What you should do: Would you output all the data exactly as it stands?

Data provided START

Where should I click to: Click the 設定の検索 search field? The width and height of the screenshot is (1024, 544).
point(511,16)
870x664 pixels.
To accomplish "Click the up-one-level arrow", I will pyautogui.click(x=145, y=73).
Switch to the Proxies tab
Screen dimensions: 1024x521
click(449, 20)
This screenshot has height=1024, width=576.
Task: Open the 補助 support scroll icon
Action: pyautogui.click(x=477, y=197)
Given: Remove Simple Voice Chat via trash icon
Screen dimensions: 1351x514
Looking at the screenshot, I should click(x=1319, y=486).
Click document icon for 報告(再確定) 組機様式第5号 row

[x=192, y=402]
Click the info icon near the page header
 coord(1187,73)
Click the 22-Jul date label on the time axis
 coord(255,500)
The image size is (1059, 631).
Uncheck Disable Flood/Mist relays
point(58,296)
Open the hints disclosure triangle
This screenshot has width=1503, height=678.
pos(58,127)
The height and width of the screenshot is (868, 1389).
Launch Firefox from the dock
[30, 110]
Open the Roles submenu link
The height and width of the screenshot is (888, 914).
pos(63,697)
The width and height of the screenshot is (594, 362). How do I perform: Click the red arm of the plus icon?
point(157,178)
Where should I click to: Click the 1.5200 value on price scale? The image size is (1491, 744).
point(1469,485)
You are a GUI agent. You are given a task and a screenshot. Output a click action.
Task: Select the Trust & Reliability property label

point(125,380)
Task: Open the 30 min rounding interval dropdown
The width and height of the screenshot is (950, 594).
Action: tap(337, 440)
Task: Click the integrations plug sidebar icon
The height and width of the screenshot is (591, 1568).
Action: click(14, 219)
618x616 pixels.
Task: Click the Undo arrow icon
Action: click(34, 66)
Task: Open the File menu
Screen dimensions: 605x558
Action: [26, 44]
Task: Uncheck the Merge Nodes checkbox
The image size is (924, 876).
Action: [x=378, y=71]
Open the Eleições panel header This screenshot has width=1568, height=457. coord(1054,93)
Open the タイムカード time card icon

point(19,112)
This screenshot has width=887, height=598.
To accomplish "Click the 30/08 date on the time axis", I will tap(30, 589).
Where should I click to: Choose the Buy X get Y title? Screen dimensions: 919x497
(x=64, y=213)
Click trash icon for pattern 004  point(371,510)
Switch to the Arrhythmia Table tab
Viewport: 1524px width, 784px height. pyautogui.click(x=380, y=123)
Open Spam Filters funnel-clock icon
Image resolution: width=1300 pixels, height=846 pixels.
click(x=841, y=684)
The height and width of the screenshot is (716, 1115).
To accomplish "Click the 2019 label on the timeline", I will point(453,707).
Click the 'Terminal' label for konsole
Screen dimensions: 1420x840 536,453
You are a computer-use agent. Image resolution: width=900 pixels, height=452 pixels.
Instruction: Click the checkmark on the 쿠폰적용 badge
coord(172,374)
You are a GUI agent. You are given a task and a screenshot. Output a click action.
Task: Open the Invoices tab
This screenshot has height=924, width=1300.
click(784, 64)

Data provided END

Response below:
Where should I click to: Click the 設定の検索 search field? The width and height of the screenshot is (1024, 544).
point(511,16)
870x664 pixels.
To accomplish "Click the up-one-level arrow", I will pyautogui.click(x=145, y=73).
Switch to the Proxies tab
Screen dimensions: 1024x521
click(449, 20)
This screenshot has height=1024, width=576.
Task: Open the 補助 support scroll icon
Action: pyautogui.click(x=477, y=197)
Given: Remove Simple Voice Chat via trash icon
Screen dimensions: 1351x514
Looking at the screenshot, I should click(x=1319, y=486).
Click document icon for 報告(再確定) 組機様式第5号 row

[x=192, y=402]
Click the info icon near the page header
 coord(1187,73)
Click the 22-Jul date label on the time axis
 coord(255,500)
The image size is (1059, 631).
Uncheck Disable Flood/Mist relays
point(58,296)
Open the hints disclosure triangle
This screenshot has width=1503, height=678.
pos(58,127)
The height and width of the screenshot is (868, 1389).
Launch Firefox from the dock
[30, 110]
Open the Roles submenu link
The height and width of the screenshot is (888, 914).
pos(63,697)
The width and height of the screenshot is (594, 362). How do I perform: Click the red arm of the plus icon?
point(157,178)
Where should I click to: Click the 1.5200 value on price scale? The image size is (1491, 744).
point(1469,485)
You are a GUI agent. You are given a task and a screenshot. Output a click action.
Task: Select the Trust & Reliability property label

point(125,380)
Task: Open the 30 min rounding interval dropdown
The width and height of the screenshot is (950, 594).
Action: tap(337, 440)
Task: Click the integrations plug sidebar icon
The height and width of the screenshot is (591, 1568).
Action: click(14, 219)
618x616 pixels.
Task: Click the Undo arrow icon
Action: click(34, 66)
Task: Open the File menu
Screen dimensions: 605x558
Action: [26, 44]
Task: Uncheck the Merge Nodes checkbox
The image size is (924, 876).
Action: [x=378, y=71]
Open the Eleições panel header This screenshot has width=1568, height=457. coord(1054,93)
Open the タイムカード time card icon

point(19,112)
This screenshot has width=887, height=598.
To accomplish "Click the 30/08 date on the time axis", I will tap(30, 589).
Where should I click to: Choose the Buy X get Y title? Screen dimensions: 919x497
(x=64, y=213)
Click trash icon for pattern 004  point(371,510)
Switch to the Arrhythmia Table tab
Viewport: 1524px width, 784px height. pyautogui.click(x=380, y=123)
Open Spam Filters funnel-clock icon
Image resolution: width=1300 pixels, height=846 pixels.
click(x=841, y=684)
The height and width of the screenshot is (716, 1115).
To accomplish "Click the 2019 label on the timeline", I will point(453,707).
Click the 'Terminal' label for konsole
Screen dimensions: 1420x840 536,453
You are a computer-use agent. Image resolution: width=900 pixels, height=452 pixels.
Instruction: Click the checkmark on the 쿠폰적용 badge
coord(172,374)
You are a GUI agent. You are given a task and a screenshot. Output a click action.
Task: Open the Invoices tab
This screenshot has height=924, width=1300.
click(784, 64)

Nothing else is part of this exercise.